Würd gerne mitmachen, aber mit dem PC nach draussen gestaltet sich bei Schnee schwierig.

Anbei muss ich Werbung für mein WaKüProjekt machen. Link siehe unten!!!

MfG


----------



## LOGIC (20. Dezember 2009)

*AW: Die Kälte richtig nutzen*

naja bei mir kommen eh nur diese ergebnisse


----------



## Sarge_70 (20. Dezember 2009)

*AW: Die Kälte richtig nutzen*

Den PC mit Prime im Schneesturm belasten, das wär doch mal was für PCGH in Gefahr.

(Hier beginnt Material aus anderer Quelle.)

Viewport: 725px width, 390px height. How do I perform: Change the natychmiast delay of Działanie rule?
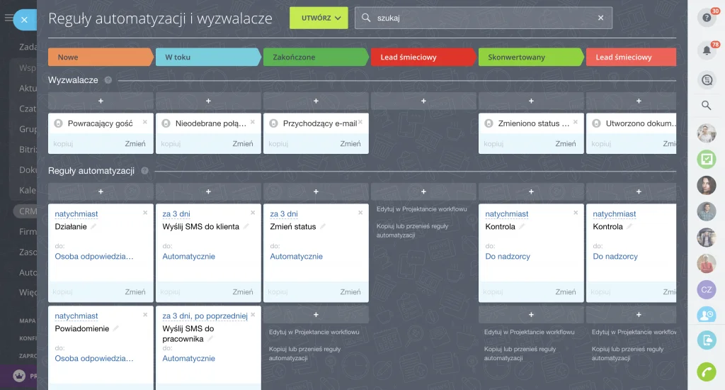pyautogui.click(x=76, y=214)
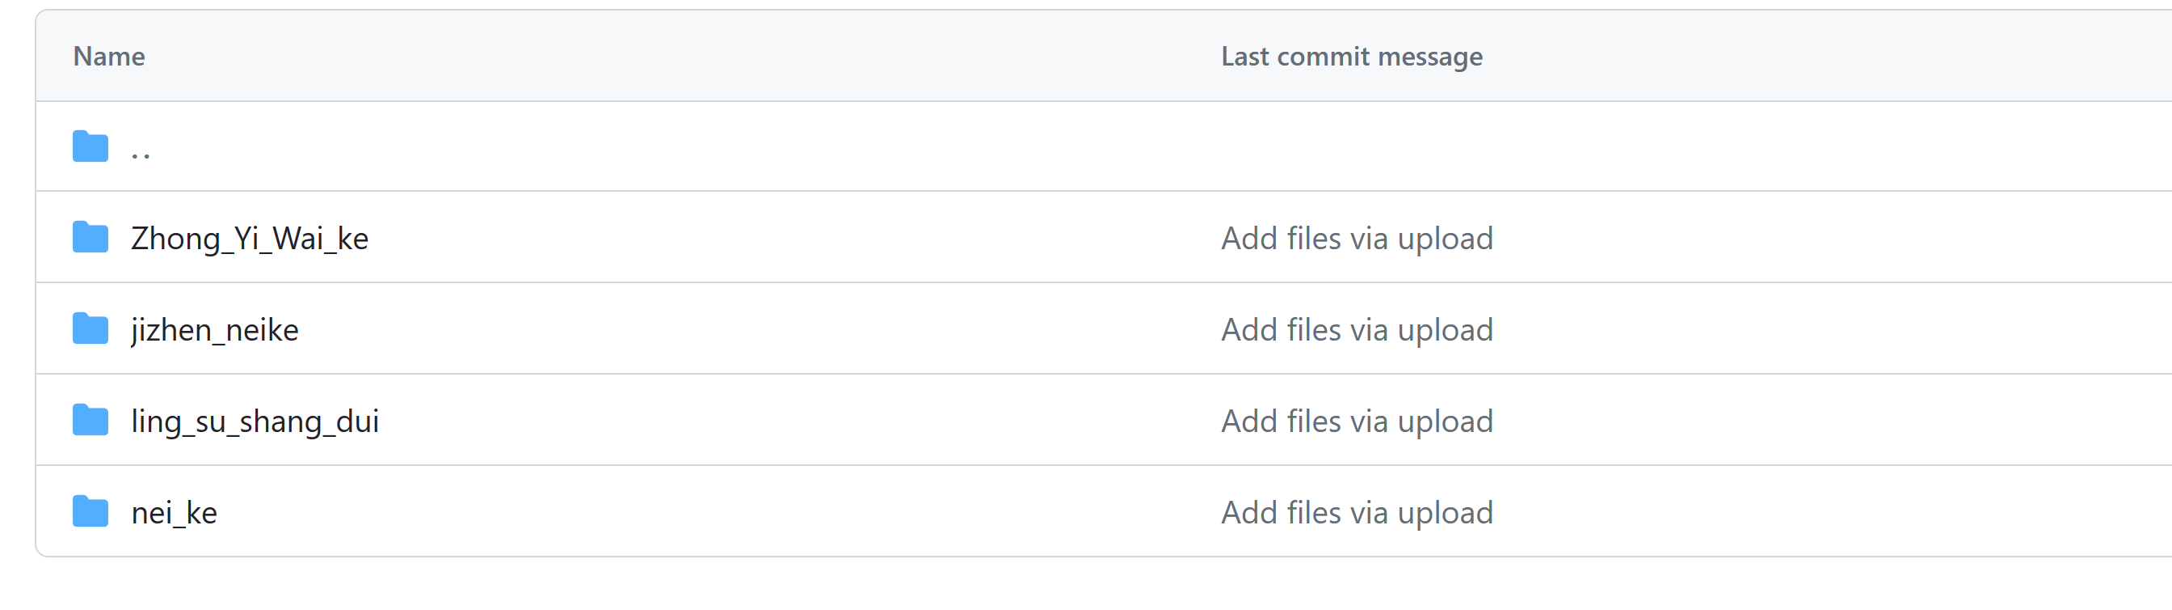View the jizhen_neike commit message link
The image size is (2172, 610).
pos(1357,330)
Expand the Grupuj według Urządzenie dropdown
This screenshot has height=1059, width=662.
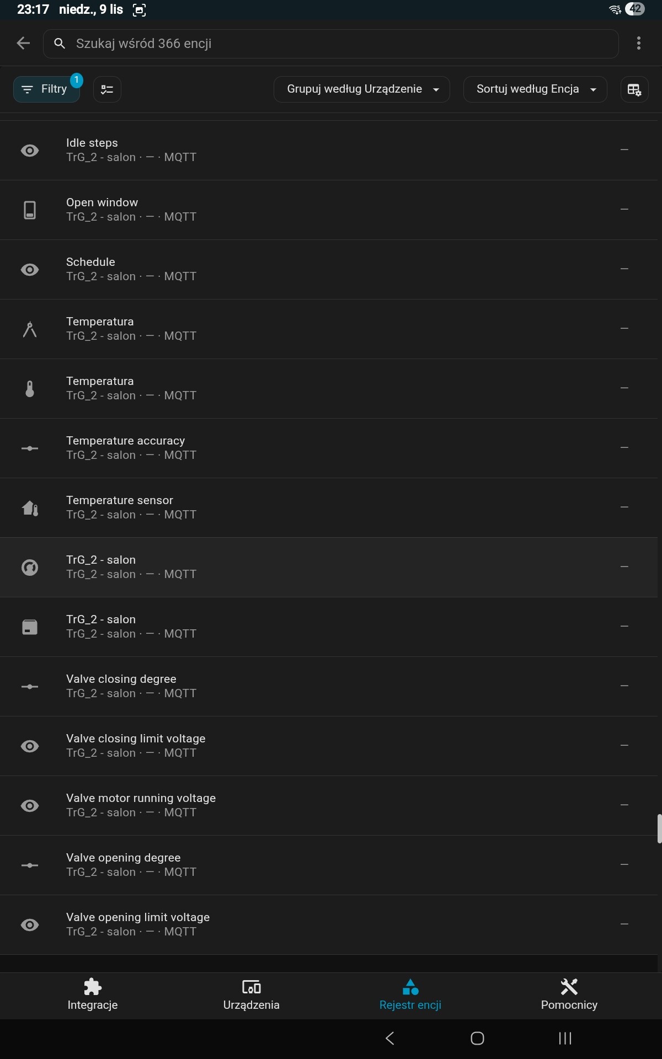362,89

Für Normal-User jedoch sollte hier der Hinweis gelten : *DONT* Try This @ Home. 


Mfg


----------



## LOGIC (20. Dezember 2009)

*AW: Die Kälte richtig nutzen*

xD das ist ja gerade das tolle so verrückte sachen zu machen ^^ solange es nicht schneit und ich mein pc ausgraben darf ..  oder es schneit und der pc den schnee ansaugt und wie ne schneefrässe den schnee zum nachbar rüber schleudert


----------



## T'PAU (20. Dezember 2009)

*AW: Die Kälte richtig nutzen*

Hmm, nur so'n Gedanke, aber würde es bei meinetwegen -10°C ausreichen, den PC draussen *ohne* CPU-Kühler laufen zu lassen?


----------



## LOGIC (20. Dezember 2009)

*AW: Die Kälte richtig nutzen*

glaube nicht das die CPU alleine die kühle aufnimmt.


----------



## BMW M-Power (20. Dezember 2009)

*AW: Die Kälte richtig nutzen*

Hab grade mal das Fenster aufgerissen.

Bin mit meiner wakü nach 4min. auf 10°C pro Kern bei nem Q6600@3,6Ghz bei 1.46V gekommen


----------



## Fifadoc (20. Dezember 2009)

*AW: Die Kälte richtig nutzen*



T'PAU schrieb:


> Hmm, nur so'n Gedanke, aber würde es bei meinetwegen -10°C ausreichen, den PC draussen *ohne* CPU-Kühler laufen zu lassen?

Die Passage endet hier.